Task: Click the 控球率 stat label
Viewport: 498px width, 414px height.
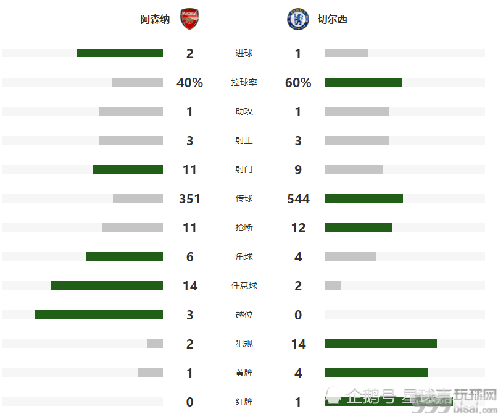Action: click(x=244, y=82)
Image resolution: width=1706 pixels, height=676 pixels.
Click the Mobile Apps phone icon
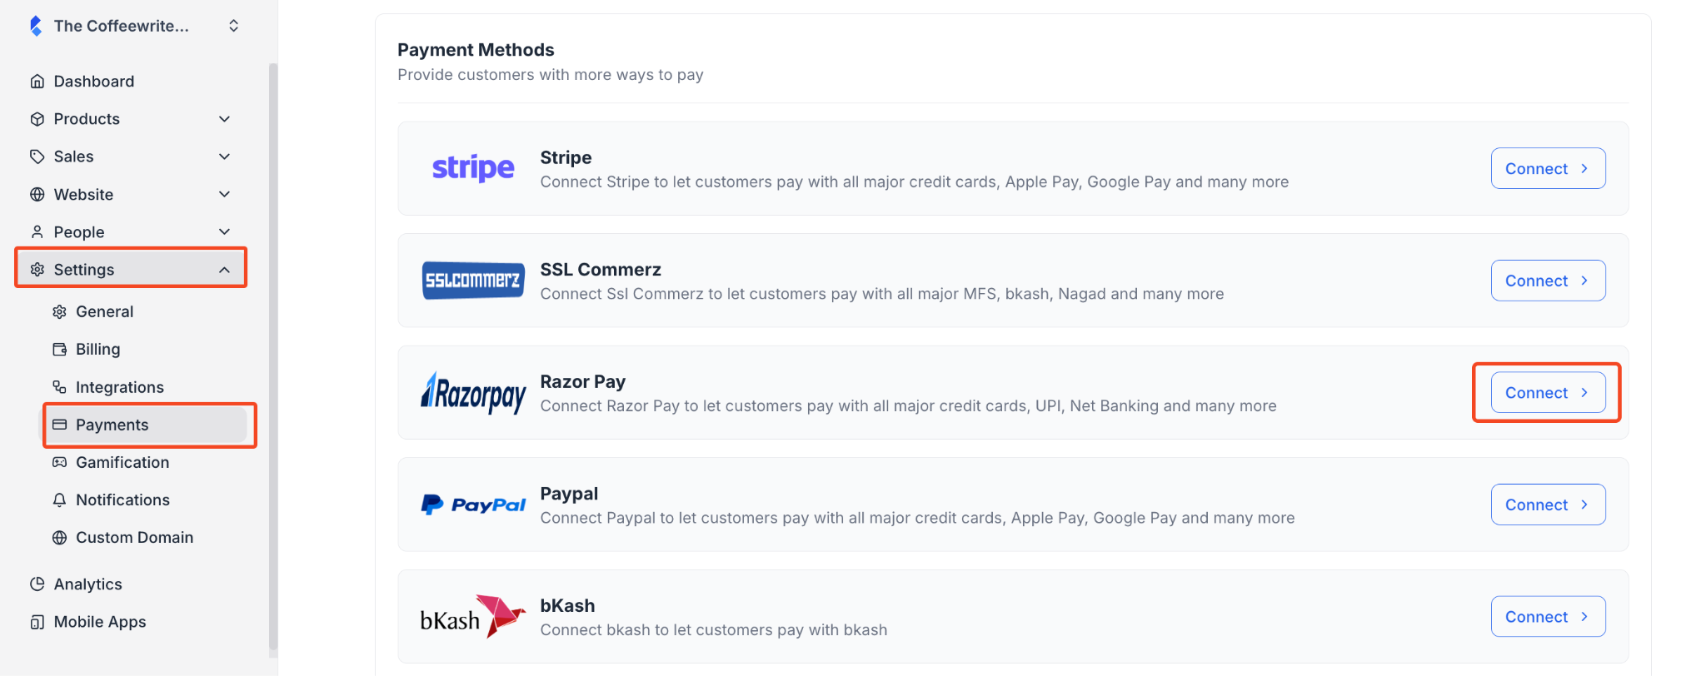pyautogui.click(x=37, y=622)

──────────────────────────────

__PROBLEM STATEMENT__. An exact restatement of the entries above is needed; no picture may appear in it.

__OUTPUT__.
Task: Click the 控球率 stat label
Viewport: 498px width, 414px height.
Action: click(x=244, y=82)
Image resolution: width=1706 pixels, height=676 pixels.
Click the Mobile Apps phone icon
pyautogui.click(x=37, y=622)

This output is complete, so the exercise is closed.